The only way we’ll sincerely pray for God and His name to be hallowed and for His will to be done on earth as it is in heaven is if we get serious about God and our faith in Him. But the only way this will happen is if we are willing to confess our religious shallowness, insincerity, and hypocrisy, and ask for renewal of our hearts and spirits. And this must, for each of us, begin with ourselves.

Why Do You Pray?

When it comes to prayer, consider this: Why do you pray? Take some time to think about this. Not every reason to pray stems from pure motives. Is it simply because this is what churchgoers do? That is, is it simply one of the checkboxes on a religious list to check off? Is prayer simply a last resort when nothing else has worked and you’re at your wit’s end? 

In the Scriptures, there are various reasons we are called to pray:

  • Praise and worship God
  • To give thanks
  • To intercede for others 
  • To pray about needs

Still, these are to be founded upon a relationship. Jesus says, 

The hour is coming, and is now here, when the true worshipers will worship the Father in spirit and truth, for the Father is seeking such people to worship him. ~ John 4:23

Yes, God desires worship, but not simply as a religious exercise; rather, from an experiential and relational understanding of who He is. Yes, God wants our thanksgiving, but as children responding to their loving Father’s goodness. Indeed, we should pray for others, but intercession should come as a result of genuinely sharing God’s heart. And yes, God wants us to bring our needs and anxieties to Him, but not as some cosmic genie who is to bow to the whims of people. 

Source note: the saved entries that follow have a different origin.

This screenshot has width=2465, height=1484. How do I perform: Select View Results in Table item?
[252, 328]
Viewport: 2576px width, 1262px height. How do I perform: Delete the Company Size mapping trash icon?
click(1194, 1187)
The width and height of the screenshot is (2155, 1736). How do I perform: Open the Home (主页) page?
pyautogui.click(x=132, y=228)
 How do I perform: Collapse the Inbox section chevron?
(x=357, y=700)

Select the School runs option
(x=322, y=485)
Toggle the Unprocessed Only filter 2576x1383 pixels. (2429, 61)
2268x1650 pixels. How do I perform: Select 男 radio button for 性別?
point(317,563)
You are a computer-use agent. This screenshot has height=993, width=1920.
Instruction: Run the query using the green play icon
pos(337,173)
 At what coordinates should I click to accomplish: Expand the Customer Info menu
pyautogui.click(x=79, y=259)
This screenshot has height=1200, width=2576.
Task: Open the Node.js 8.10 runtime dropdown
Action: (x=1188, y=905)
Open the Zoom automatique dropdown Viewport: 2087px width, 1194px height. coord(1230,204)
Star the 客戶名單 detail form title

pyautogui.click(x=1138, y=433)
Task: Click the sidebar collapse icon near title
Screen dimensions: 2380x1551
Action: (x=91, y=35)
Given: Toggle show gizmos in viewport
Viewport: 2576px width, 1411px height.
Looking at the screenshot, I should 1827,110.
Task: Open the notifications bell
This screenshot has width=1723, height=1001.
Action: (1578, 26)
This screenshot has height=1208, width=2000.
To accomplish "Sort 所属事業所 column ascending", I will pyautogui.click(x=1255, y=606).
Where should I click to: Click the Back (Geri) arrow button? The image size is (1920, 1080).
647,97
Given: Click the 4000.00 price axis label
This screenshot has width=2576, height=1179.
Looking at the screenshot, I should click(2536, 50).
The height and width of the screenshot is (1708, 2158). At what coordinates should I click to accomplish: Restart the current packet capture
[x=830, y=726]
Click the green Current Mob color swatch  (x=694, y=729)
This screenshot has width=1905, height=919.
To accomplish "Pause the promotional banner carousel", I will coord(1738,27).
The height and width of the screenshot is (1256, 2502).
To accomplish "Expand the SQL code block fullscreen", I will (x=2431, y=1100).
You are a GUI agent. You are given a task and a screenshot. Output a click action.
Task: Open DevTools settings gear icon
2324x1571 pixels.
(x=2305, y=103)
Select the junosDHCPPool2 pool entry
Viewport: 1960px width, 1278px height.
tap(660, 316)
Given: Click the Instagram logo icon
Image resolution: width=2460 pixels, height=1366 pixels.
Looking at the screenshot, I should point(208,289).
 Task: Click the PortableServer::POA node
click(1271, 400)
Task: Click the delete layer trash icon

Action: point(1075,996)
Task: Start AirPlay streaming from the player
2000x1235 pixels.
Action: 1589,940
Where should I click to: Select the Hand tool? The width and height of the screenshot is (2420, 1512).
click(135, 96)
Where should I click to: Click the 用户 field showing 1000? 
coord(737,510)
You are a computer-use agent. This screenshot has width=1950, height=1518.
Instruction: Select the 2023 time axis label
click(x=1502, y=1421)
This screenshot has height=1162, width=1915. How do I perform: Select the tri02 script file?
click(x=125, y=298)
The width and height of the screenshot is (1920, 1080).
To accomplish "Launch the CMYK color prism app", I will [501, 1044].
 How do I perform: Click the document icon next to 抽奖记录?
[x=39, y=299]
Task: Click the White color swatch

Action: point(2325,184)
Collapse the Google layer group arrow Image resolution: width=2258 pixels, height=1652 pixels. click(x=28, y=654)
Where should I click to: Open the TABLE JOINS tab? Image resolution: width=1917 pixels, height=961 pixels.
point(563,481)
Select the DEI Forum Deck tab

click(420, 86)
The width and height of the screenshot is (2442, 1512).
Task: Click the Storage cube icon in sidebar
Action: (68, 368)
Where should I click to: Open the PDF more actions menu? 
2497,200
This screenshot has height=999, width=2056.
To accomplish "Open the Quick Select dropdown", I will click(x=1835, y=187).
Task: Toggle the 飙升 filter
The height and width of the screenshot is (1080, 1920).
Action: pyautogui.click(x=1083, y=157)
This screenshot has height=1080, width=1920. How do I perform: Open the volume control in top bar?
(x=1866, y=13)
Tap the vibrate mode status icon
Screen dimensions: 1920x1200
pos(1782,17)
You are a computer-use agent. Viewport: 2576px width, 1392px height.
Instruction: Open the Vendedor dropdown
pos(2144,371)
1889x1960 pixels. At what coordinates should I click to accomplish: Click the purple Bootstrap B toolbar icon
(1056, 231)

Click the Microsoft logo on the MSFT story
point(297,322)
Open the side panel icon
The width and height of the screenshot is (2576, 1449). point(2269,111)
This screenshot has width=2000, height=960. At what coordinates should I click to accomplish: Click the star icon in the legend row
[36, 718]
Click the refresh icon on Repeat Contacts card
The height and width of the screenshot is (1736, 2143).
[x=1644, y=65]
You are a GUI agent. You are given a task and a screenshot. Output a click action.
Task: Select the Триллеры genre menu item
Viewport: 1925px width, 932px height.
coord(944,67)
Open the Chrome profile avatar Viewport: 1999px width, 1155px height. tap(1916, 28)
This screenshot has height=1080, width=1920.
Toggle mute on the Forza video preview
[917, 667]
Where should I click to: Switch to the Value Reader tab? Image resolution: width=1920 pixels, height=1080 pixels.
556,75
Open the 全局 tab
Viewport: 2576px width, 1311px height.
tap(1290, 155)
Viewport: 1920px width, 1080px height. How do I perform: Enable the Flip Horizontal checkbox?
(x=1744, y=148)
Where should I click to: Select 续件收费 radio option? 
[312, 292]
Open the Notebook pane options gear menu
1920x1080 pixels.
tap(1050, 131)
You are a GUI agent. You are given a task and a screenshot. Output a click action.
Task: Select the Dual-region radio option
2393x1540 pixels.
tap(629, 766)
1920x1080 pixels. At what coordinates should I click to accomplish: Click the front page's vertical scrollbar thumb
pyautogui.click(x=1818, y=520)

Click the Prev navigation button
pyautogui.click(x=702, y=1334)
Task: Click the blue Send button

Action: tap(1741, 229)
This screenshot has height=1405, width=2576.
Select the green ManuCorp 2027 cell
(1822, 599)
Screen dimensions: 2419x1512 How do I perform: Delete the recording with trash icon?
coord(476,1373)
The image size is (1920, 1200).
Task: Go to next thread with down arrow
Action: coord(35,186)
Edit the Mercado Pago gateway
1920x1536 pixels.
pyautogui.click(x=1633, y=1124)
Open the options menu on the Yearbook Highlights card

Do you know God as your God, Savior, Redeemer, and Father? Do you believe God really wants to hear from you and to reveal Himself to you? Perhaps this is one of the most difficult obstacles many of us face when it comes to prayer. For sure, there are also the obstacles of sin, faithlessness, and stubborn rebellion. However, in our impatience of wanting answers immediately and according to our wills, or desiring some sort of mystical, warm fuzzy experience, we sometimes feel as though God is distant. But how many of us simply come to talk to God relationally? Even more, to really pause with His Word (the Bible) and listen to Him speak? Too often we bring our religious honey-do lists to God, then we run off. Is this not true?

Yet, often persons don’t want to hear what God is saying and reveals. “Well, my God wouldn’t judge anybody,” I’ve heard people say. “I don’t see why God condemns that,” I’ve heard others say. “I don’t care what the Bible says, I’m going to do this anyway!” some obstinately declare. To have such attitudes demands certain questions. For such persons who say such things, how can persons say He’s their God? The very concept of “God” (even in false religions) is that such a being is sovereign, a master, a superior. To say He is one’s Savior, then, raises another question: From what does He save a person from? The Bible says Jesus came to save us from our sins. So then, how can He save persons from what they refuse to surrender? Understand, there is the reality of sanctification and struggling against our sinful nature. But this is not the same as telling God, “You might call this sin, but I don’t. Come hell or high water, I’m living my way—my will be done!”

So, back to the original question: why do you pray? God invites each of us to come to Him through Jesus His Son, to know and love Him as we are known and loved. But prayer is not a honey-do list. It’s both talking and listening to God. It’s difficult for many of us to learn, but He has a much grander, and eternal plan that far surpasses our temporal dreams. Do we care? Do we desire His will be done? One of the first things Jesus teaches us to pray is for the Father’s will to be done on earth as it is in heaven. Is this what we pray? Is this what we truly desire?